O Ministério Público sustenta que os réus mantiveram espaços públicos fechados e inacessíveis à população em geral, promovendo uma segregação socioespacial em favor de uma elite restrita, em afronta ao princípio da impessoalidade e ao interesse público.
Em manifestação pública após a divulgação da sentença, Alexandre Kalil declarou que a decisão judicial teria motivação política, afirmando que “esse juiz perdeu o senso do ridículo” e que a medida visaria inviabilizar sua eventual candidatura ao Governo do Estado de Minas Gerais. Segundo o ex-prefeito, “parece que querem que eu não seja candidato por causa de uma cancela em um condomínio”, acrescentando que acredita na reversão da decisão em instância superior.

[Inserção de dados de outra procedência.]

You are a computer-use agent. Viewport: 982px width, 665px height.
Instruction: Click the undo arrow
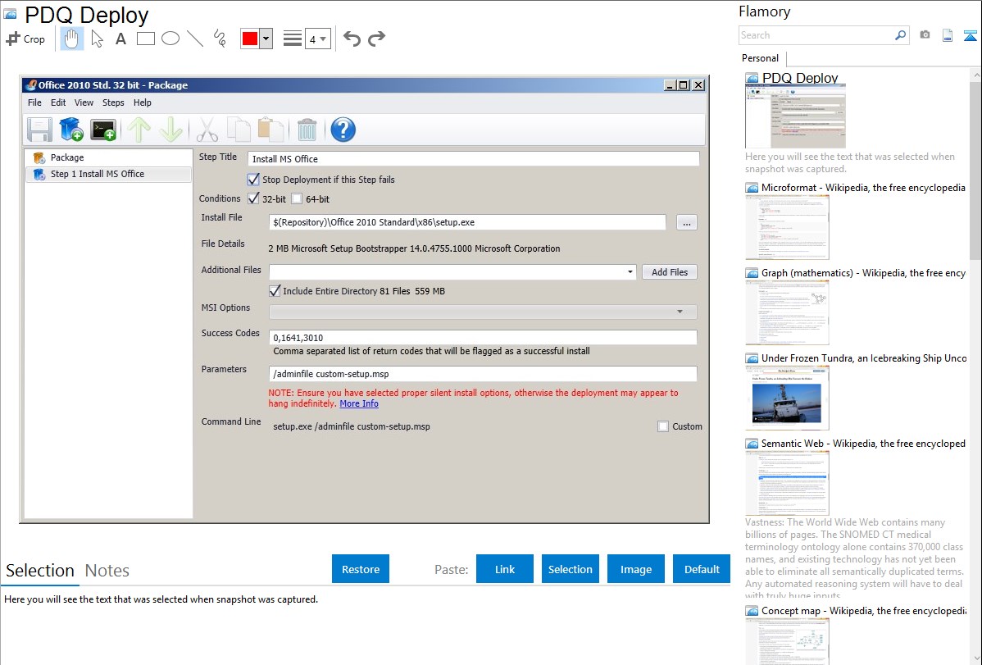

O caso em questão está relacionado à atuação da Associação Comunitária do Bairro Mangabeiras, acusada de apropriação indevida de espaços públicos mediante instalação de cancelas e outros obstáculos físicos, com a anuência omissiva do então gestor municipal. Alexandre Kalil exerceu o cargo de prefeito de Belo Horizonte entre os anos de 2017 e 2022.